### Task list
**a)** In the passage about Luís António de Magalhães Correia, what honor was he granted on 3 November 1893?
**b)** Rewrite the part of the passage about Luís António de Magalhães Correia from "Appointed port captain" to "Portuguese submarine .", replacing "torpedo instructor" with "gunnery instructor".
**c)** Please carry on the passage about Luís António de Magalhães Correia from where it stops.

Exercise passage below:

Luís António de Magalhães Correia or Luís António de Magalhães Corrêa (30 June 1873 - 29 September 1960) was a Portuguese naval officer, becoming a vice-admiral in 1937. He is also notable as a government minister and colonial administrator. From 1928 to 1930 he was Navy Minister and governor of Macau and from 1945 to 1948 administrator of the Tangier International Zone. He also served as interim Foreign Minister.

==Life==
He was born in Lisbon, volunteering for the Portuguese Army aged just 14 and later attending the Royal Military College. He transferred to the navy, attending the Naval School and passing out top of his class. At the end of his naval training, on 19 May 1891, aged 18, he was promoted from cadet to guarda-marinha, starting his naval career on the frigate Dom Fernando II e Glória before transferring to the gunboat Diu, then commanded by captain lieutenant Manuel de Azevedo Gomes and attached to Portugal's naval forces in the Far East. In 1893, he was still aboard the Diu but now at the rank of second lieutenant when unrest broke out in Portuguese Timor. Then stationed in Macau, the ship was sent to Timor at full-speed, where it joined the bombardment of Maubara on 21 June that year. For his conduct on that posting he was granted the Order of the Tower and Sword on 3 November 1893.

Appointed port captain for Mozambique, in 1897 he was promoted to first lieutenant and given command of the Gaza Squadron of Portugal's Indian Ocean Naval Division. During that period he was also appointed governor of the District of Manica and Sofala in Mozambique. Whilst in the Indian Ocean also served aboard the gunboat Faro, the launches Capelo and Serpa Pinto, the transport ship India and the ironclad Vasco da Gama. On his return to Lisbon, he was made an adjutant to the Naval Ministry on 1 July 1907. He then became a torpedo instructor and in 1910 was sent to Livorno in north-east Italy to join the sea trials of the Portuguese submarine .

End of Exercise passage.
Listed records below:

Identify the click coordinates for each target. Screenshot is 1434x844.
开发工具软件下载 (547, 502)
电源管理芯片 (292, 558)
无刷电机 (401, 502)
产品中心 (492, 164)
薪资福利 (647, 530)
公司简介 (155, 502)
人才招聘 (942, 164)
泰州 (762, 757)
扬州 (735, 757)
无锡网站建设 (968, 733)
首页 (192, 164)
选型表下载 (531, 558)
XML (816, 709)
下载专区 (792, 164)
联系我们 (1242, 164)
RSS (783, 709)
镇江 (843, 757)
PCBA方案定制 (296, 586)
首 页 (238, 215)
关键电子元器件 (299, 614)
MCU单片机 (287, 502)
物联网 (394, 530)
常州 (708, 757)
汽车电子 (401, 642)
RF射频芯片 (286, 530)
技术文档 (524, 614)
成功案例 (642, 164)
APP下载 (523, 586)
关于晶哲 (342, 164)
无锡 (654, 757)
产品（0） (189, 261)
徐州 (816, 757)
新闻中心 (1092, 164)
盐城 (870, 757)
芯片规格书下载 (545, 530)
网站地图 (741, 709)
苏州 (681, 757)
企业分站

End of Listed records.

### Responses in order
**a)** He was granted the Order of the Tower and Sword.

**b)**
Appointed port captain for Mozambique, in 1897 he was promoted to first lieutenant and given command of the Gaza Squadron of Portugal's Indian Ocean Naval Division. During that period he was also appointed governor of the District of Manica and Sofala in Mozambique. Whilst in the Indian Ocean also served aboard the gunboat Faro, the launches Capelo and Serpa Pinto, the transport ship India and the ironclad Vasco da Gama. On his return to Lisbon, he was made an adjutant to the Naval Ministry on 1 July 1907. He then became a gunnery instructor and in 1910 was sent to Livorno in north-east Italy to join the sea trials of the Portuguese submarine .

**c)**
He was then sent back to Macau to command the gunboat Pátria both there and in Portuguese India and Timor and whilst on that station he was also Macau's port captain and chief of naval staff. He was also appointed Governor of Macau in 1922 by president António Maria da Silva and served in that post until the following year. That period was particularly difficult for the Portuguese imperial government there due to strong Bolshevik influence felt in southern China, which led to some armed attacks. He was promoted to frigate-captain in 1923 and put in command of the torpedo boats Mineiro and Fulminante, the destroyers Tejo and Tâmega and the cruiser Vasco da Gama. In 1926 he was appointed the far eastern colonies' representative on the Conselho do Comércio Exterior de Portugal, exercising the roles of Director of Naval Stores and Naval Chief of Staff.

Backing the 28 May 1926 coup d'état, he was persuaded to join the cabinet on 8 July 1929 as Naval Minister, holding that post until 21 January 1930. During his term of office he received the Almirante Schultz on 6 October and accompanied the Portuguese president general Óscar Carmona on his official visit to Spain on 17 October - for the second event he also became Foreign Minister for ten days after the death of the role's last holder Jaime da Fonseca Monteiro. His role as Naval Minister was renewed when Domingos Oliveira replaced Artur Ivens Ferraz as head of the cabinet, holding it until 5 July 1932 and also replacing Fernando Branco as interim foreign minister. Even under Ferraz he had begun to planning a restructuring and re-equipping of the Portuguese Navy, which became known as the Portuguese Naval Programme and was put into effect from 1931 onwards. It was the nation's biggest and best-planned naval rearmament of the 20th century and left a decisive mark on the fleet until around 1975. In 1930 he was promoted to rear-admiral.

==Honours==
- Order of the Tower and Sword, Knight (Cavaleiro)
- Ordem Militar de Cristo, Grand Cross (Grã-Cruz)
- Ordem Militar de Avis, Grand Cross (Grã-Cruz)
- Order of the Colonial Empire, Grand Officer (Grande-Oficial)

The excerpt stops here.